Is it time for an official Canadian ban on neonicotinoids for their devastating effect on bugs, birds and humans? Most experts say yes.

When neonicotinoid insecticides came into wide-spread use in the 1990s, farmers in Canada and around the world saw them as a godsend. Older pest-killers on the market weren’t working too well because bugs had evolved to evade their killing mechanisms. Plus, those older classes of chemicals were causing worries about toxicity to landscapes, water systems and other creatures that weren’t the targets.

In the decades since, neonics have become the most popular insecticides on the planet. Popular not in the sense of beloved, but in their extraordinary reach.

It’s not just that the chemicals are sprayed on crops as needed — although they are. It’s that seeds are coated in the stuff before they’re even planted, whether there’s the threat of a pest infestation or not. That goes for corn, soybeans, canola, wheat, bedding plants, vegetables, fruit and even tea plantations from China to India, from Africa to the US and Canada.

An exception is Europe, where most types of neonics were banned a year ago. Last year, an international group of more than 200 scientists from the Task Force on Systemic Pesticides called on Canada and other countries to follow suit. In April, Health Canada opted not to. Instead, it is cancelling and restricting some neonic uses and allowing the chemicals to be used on canola seeds and greenhouse vegetables, among others. The department is still assessing risks to aquatic insects. Meanwhile, Ontario has ordered cuts of 80 per cent to neonic use. The issue is that they are systemic pesticides, meaning the chemicals infuse every cell in the planet’s body, right down to flowers and pollen. So far, the highly publicized concerns are over what that means for birds and bees, collateral damage to the pests that eat up farmers’ crops.

The effect on bees is direct. Neonics are a potent neurotoxin that interferes with the pollinators’ (and other insects’) ability to think, killing or injuring them. Birds — some of whose numbers are already in steep decline — are mainly being affected indirectly, as the University of Saskatchewan ecotoxicologist Christy Morrissey and others have found. Many are going hungry because the toxins are poisoning the bugs they need to eat.

That’s scary enough. But now, another eyebrow-raising study has come out from the University of Saskatchewan. Biologists Rachel Parkinson and John Gray studied the effect of the neonic formulation Imidacloprid on locusts. Bad news, as it turns out. Locusts dosed with small amounts of the pesticide couldn’t figure out how to avoid bumping into things. Many forgot how to fly.

Worse, though, was that two of the chemicals produced as the pesticide degrades — called metabolites — were at least as toxic to the locusts as the pesticide itself and sometimes far more toxic. But when regulatory agencies tot up the concentration of neonics in the environment, those metabolites aren’t counted. Nor is the longevity of metabolites considered in overall toxicity.

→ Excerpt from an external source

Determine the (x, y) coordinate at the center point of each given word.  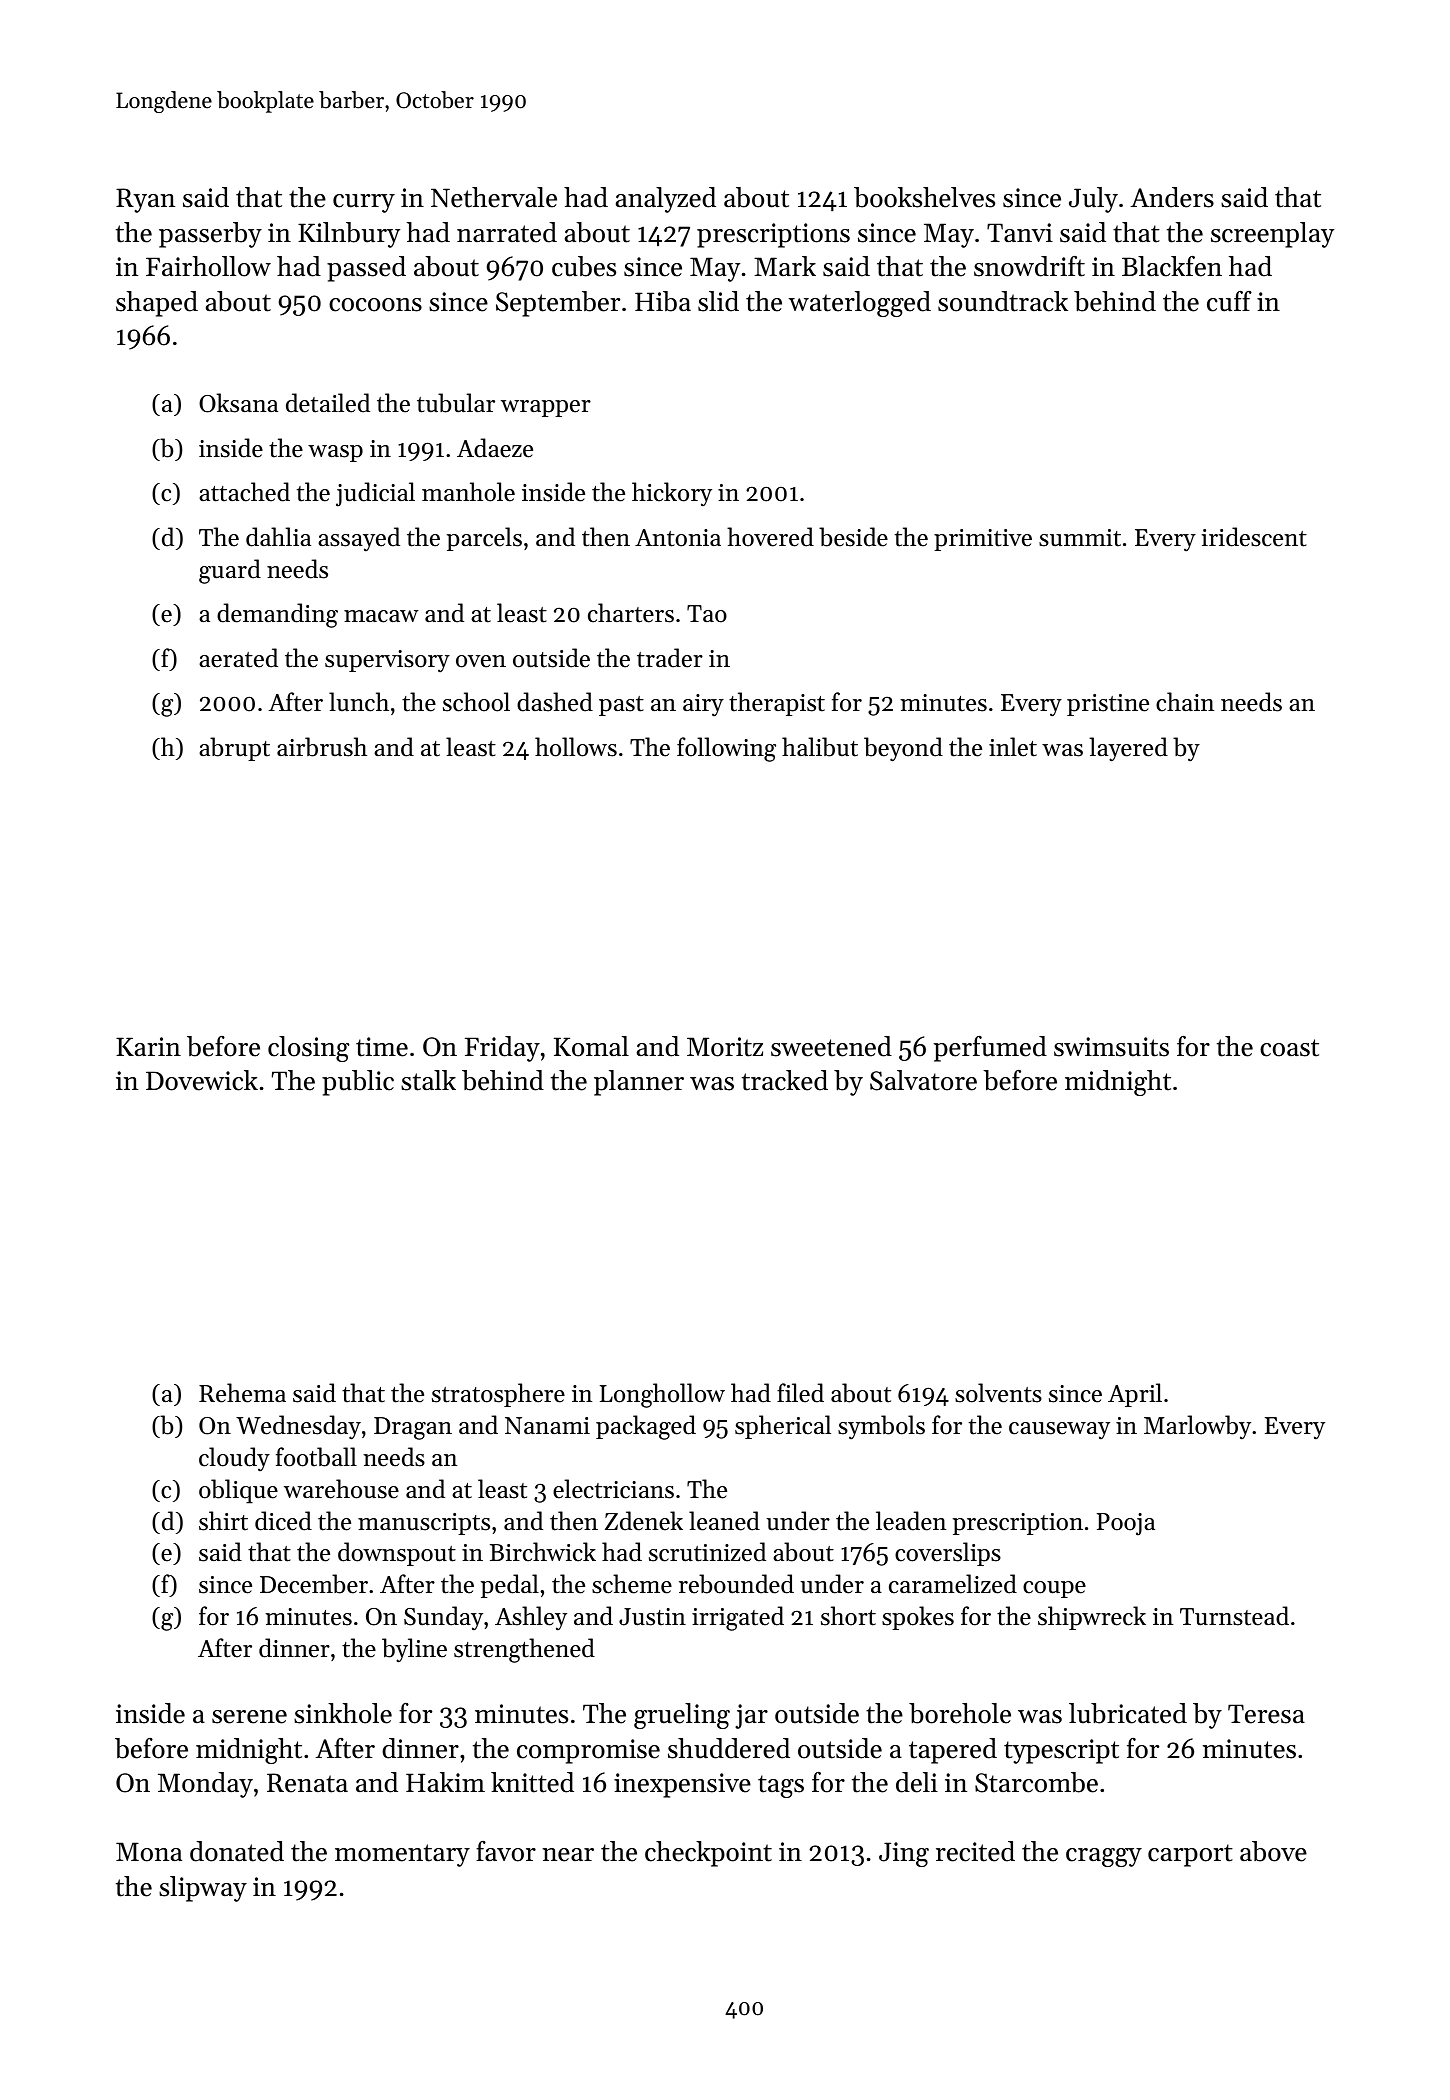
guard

All of that is alarming. But then there’s the line at the end of the study that waves even more red flags. It’s about something called “conduction velocity,” which refers to how fast connections flow across nerve tissue in the brain. The neonic and its metabolites interfered with conduction velocity in locusts, “which corresponds with effects measured in humans exposed to agricultural neonics,” the authors write.

Snap.

Just how much research has been done on how neonics affect the human brain? A 2018 overview survey of about 100 studies said humans are being exposed to the pesticide in multiple ways, including by both air and mouth with unknown consequences. Another found that the chemicals have been detected in human urine, blood and hair.

A 2014 Harvard University study found neonic traces in every single fruit and vegetable tested, apart from nectarines and tomatoes, and in 90 per cent of honey, according to a review for the Ontario College of Family Physicians by Dr. Marg Sanborn. Six in 10 groundwater wells in potato-growing parts of Quebec had neonics, she said.

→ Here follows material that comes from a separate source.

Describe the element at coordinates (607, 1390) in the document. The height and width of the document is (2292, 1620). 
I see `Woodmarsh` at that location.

Those indicators are alarming enough for some scientists to call for large-scale studies on how the pesticides are affecting human health, particularly brain development and function.

What bothers me is how inexorable the unfolding of the problem feels. First, a pesticide is the brave new saviour for food crops. Then, there might be a few unwanted effects on other bugs. Then, lo and behold, bees are dying off. Birds are starving. Locusts are befuddled. And now there’s some evidence that these powerful, now omnipresent brain toxins might have the ability to affect human health.

All of this follows the pattern of every broad-scale industrial pesticide we have created. The conundrum: How do we grow enough food to feed us all and still honour the fact that insects are critical to the way our planet functions?